• Exercise details:
In the listing below, a line holding "484x480 pixels. Task: Click" and a line holding "Select the Vigencias Futuras radio button" mark the range. Retype both exactly, with all lines between them.

[Start of Attachment]

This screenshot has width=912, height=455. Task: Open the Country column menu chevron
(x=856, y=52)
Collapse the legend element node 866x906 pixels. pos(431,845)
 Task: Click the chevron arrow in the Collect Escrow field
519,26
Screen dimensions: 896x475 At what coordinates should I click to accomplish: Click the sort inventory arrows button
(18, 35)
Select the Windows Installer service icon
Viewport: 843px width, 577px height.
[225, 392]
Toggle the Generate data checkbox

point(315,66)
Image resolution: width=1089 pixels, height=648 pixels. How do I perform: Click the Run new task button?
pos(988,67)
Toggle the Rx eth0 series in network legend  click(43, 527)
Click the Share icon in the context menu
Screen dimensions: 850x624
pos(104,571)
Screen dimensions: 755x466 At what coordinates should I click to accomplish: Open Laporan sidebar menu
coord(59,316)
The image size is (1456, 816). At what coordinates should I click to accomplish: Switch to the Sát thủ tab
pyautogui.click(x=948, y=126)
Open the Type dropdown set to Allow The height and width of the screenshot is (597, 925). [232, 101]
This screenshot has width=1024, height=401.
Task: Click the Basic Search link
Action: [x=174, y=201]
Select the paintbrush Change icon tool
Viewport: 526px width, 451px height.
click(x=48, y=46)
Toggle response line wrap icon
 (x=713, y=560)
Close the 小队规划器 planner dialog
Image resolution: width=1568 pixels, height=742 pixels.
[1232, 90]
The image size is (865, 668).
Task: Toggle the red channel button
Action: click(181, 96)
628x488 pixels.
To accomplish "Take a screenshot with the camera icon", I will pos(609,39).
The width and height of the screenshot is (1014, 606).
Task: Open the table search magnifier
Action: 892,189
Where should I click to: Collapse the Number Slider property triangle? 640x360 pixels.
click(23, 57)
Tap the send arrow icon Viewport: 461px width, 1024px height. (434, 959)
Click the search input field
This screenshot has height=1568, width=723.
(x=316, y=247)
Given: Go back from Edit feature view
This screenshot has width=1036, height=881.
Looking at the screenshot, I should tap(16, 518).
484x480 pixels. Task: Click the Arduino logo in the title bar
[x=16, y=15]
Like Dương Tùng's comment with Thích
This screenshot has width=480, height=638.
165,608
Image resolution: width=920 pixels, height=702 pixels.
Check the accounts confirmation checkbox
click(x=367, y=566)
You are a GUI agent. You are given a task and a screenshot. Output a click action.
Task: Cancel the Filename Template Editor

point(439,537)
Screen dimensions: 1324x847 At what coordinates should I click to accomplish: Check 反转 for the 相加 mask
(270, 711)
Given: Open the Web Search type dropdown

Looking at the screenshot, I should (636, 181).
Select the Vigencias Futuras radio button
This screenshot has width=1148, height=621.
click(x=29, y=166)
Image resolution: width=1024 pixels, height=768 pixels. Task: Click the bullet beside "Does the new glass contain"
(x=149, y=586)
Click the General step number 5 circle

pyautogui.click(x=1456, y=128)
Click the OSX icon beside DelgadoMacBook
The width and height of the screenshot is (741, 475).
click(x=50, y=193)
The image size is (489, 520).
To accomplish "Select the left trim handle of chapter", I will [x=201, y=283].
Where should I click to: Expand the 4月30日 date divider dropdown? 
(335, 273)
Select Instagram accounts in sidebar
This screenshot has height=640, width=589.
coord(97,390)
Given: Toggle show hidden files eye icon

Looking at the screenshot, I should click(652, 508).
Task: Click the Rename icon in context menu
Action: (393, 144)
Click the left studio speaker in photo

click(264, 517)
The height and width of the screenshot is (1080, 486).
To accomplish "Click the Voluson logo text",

[End of Attachment]

• Response to the exercise:
484x480 pixels. Task: Click the Arduino logo in the title bar
[x=16, y=15]
Like Dương Tùng's comment with Thích
This screenshot has width=480, height=638.
165,608
Image resolution: width=920 pixels, height=702 pixels.
Check the accounts confirmation checkbox
click(x=367, y=566)
You are a GUI agent. You are given a task and a screenshot. Output a click action.
Task: Cancel the Filename Template Editor

point(439,537)
Screen dimensions: 1324x847 At what coordinates should I click to accomplish: Check 反转 for the 相加 mask
(270, 711)
Given: Open the Web Search type dropdown

Looking at the screenshot, I should (636, 181).
Select the Vigencias Futuras radio button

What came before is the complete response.